Efficient data access strategies for Hadoop and Spark on HPC cluster with heterogeneous storage

The most popular Big Data processing frameworks of these days are Hadoop MapReduce and Spark. Hadoop Distributed File System (HDFS) is the primary storage for these frameworks. Big Data frameworks like Hadoop MapReduce and Spark launch tasks based on data locality. In the presence of heterogeneous storage devices, when different nodes have different storage characteristics, only locality-aware data access cannot always guarantee optimal performance. Rather, storage type becomes important, specially when high performance SSD and in-memory storage devices along with high performance interconnects are available. Therefore, in this paper, we propose efficient data access strategies (e.g. Greedy (prioritizes storage type over locality), Hybrid (balances the load for locality and high performance storage), etc.) for Hadoop and Spark considering both data locality and storage types. We re-design HDFS to accommodate the enhanced access strategies.
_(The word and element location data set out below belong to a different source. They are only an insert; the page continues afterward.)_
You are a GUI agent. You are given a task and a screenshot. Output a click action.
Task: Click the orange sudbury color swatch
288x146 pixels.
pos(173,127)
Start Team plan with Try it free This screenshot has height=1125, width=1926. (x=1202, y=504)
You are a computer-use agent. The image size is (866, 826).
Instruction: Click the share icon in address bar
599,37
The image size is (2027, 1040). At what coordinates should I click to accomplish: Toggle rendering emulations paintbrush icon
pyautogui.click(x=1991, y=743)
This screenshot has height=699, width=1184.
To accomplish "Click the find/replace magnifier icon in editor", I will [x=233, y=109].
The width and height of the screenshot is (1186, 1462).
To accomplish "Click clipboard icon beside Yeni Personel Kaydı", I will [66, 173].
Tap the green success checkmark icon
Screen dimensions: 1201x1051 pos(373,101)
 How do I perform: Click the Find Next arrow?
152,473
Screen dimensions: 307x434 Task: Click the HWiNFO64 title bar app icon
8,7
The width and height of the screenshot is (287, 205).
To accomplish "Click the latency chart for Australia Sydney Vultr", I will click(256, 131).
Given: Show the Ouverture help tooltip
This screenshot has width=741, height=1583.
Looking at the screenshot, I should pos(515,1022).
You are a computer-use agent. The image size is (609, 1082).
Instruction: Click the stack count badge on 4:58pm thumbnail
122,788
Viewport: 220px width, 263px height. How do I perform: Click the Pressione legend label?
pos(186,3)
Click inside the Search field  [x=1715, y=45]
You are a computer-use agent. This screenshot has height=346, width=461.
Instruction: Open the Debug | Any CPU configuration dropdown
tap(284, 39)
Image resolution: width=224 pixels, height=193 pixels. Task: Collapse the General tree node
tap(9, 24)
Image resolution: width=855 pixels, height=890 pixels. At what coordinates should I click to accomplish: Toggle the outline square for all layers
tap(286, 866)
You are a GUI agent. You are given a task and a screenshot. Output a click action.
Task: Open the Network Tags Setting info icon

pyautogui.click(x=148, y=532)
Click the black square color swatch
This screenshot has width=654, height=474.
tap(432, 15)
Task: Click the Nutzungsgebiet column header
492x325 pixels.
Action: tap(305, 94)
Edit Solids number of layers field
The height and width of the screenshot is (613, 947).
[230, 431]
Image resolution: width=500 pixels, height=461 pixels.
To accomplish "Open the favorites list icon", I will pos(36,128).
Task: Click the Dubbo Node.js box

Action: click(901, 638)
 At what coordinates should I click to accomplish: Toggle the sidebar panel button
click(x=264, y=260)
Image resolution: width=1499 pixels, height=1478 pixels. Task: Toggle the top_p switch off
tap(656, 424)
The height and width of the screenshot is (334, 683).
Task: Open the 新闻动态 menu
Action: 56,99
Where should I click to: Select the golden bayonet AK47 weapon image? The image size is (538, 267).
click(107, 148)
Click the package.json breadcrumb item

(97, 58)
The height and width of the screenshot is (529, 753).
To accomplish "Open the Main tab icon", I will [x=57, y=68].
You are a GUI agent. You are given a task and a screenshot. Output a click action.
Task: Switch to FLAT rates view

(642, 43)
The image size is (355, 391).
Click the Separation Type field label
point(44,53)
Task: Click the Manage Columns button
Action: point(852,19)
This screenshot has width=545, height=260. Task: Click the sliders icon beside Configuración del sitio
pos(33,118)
Our evaluations show that, the proposed data access strategies can improve the read performance of HDFS by up to 33% compared to the default locality-aware data access. The execution times of Hadoop and Spark Sort are also reduced by up to 32% and 17%. The performances of Hadoop and Spark TeraSort are also improved by up to 11% through our design.

[1]  David E. Culler,et al.  SEDA: an architecture for well-conditioned, scalable internet services , 2001, SOSP.

[2]  Sanjay Ghemawat,et al.  MapReduce: Simplified Data Processing on Large Clusters , 2004, OSDI.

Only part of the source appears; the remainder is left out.